Greece’s Prime Minister, Alexis Tsipras, had been vying for an end to the austerity conditions that came with the original Troika-program. He originally opted for a six month transitional period in which Greece could renegotiate the terms of its loans with its main creditors, asking for more time to pay back his country’s debts and put a halt to the EU’s political and tax reform requirements.
Eurozone leaders refused to accept these terms, and a second proposal – in which Greece tried to accommodate some of the Eurozone’s concerns – was struck down by Germany last Thursday. Germany’s tough stance on the continuation of the pre-existing austerity requirements cast a shadow on what was otherwise received as a sign by Greece that it was willing to show movement in the negotiations.
On Friday Greece, Germany and other skeptical Eurozone members managed to compromise on certain key issues. All parties agreed on a draft text proposal that would extend the current bailout program by another four months, as opposed to the six months that Greece originally sought after.
However there is a catch to the draft text proposal; it demands from Greece that it hands over a list on Monday that specifies how it will implement certain reforms in the coming months.
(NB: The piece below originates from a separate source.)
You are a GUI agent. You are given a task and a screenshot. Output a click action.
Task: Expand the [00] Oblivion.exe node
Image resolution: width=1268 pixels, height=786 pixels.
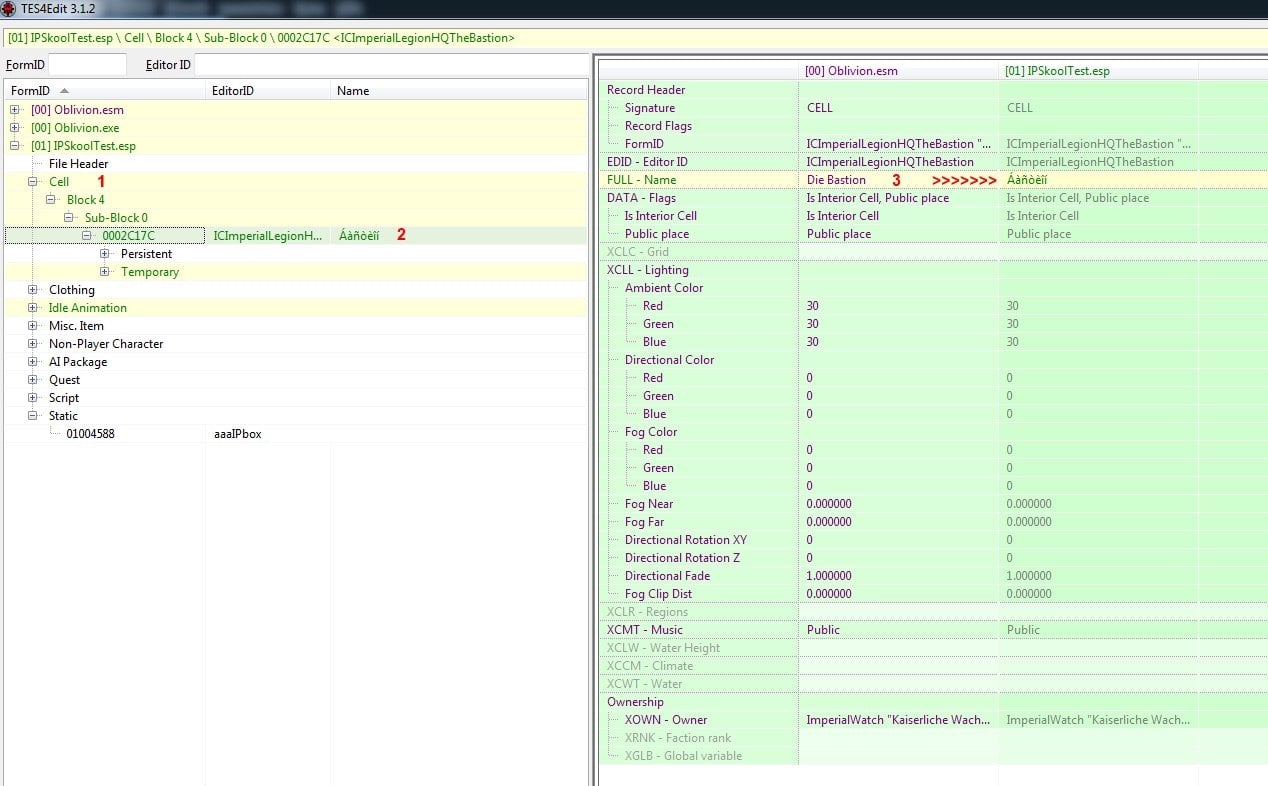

For example how it will counter the ubiquitous evasion of tax within its borders, fight corruption, and reform its dysfunctional system of public administration. This list needs to be approved by all members of the Eurozone in order for the bailout program to stay in effect. In Germany and the Netherlands, amongst others, Greece’s list of reforms needs to be approved by their national parliaments.
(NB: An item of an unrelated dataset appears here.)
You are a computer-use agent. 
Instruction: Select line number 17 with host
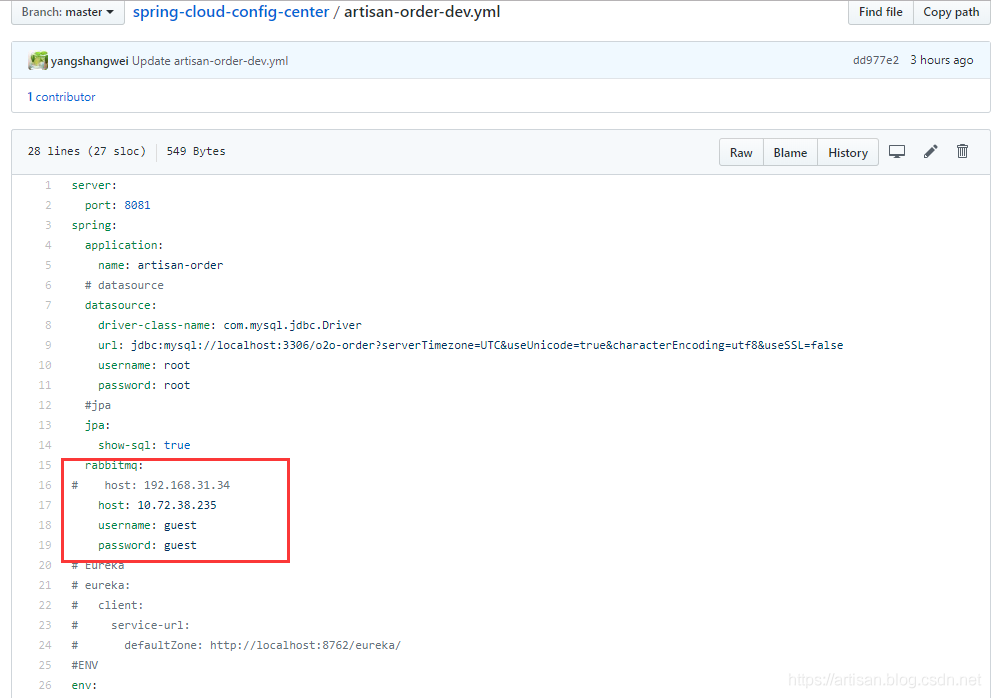(45, 505)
As ASP has reported before, Tsipras made several daring promises to his electorate during his election campaign and vowed to rid the country of the Troika’s austerity regime. His government’s public support largely depends on what it negotiates with its counterparts in the Eurozone. It seems Tsipras has not been able to deliver on many of these promises yet.
Contrary to his electoral slogans, Greece pledges to recommit itself to the conditions of the bailout program under the auspices of the Troika and promises it will not unilaterally roll back any spending cuts that were part of the original program. Still, he is confident that he will deliver, speaking to the Greek people on Saturday in a televised address, “Yesterday we made an important step, leaving austerity, the bailout deal and the troika behind us. A decisive step for a change of course within the Eurozone,” concluding that “we’ve won a battle, but not the war.”
Rhetoric aside, Tsipras is to be commended for daring to compromise on his political stance, show leadership and help avert a Grexit (Greece exiting the Eurozone). He also secured a relaxation of budget requirements, providing his government with more leeway to get its budget organized. As opposed to earlier arrangements, the draft agreement now allows for the Greek budget surplus to go below 3% in case of an unforeseen economic downturn.
Friday’s agreement is an important step towards more consensus within the Eurozone, with both sides chipping in a little, but considerable barriers remain. Restoring mutual trust amongst Eurozone countries will be one of them. The coming week will show whether the new agreement elicits enough trust in Greece’s commitment to comply with the requirements of the bailout program for it to definitively continue as of February 28th.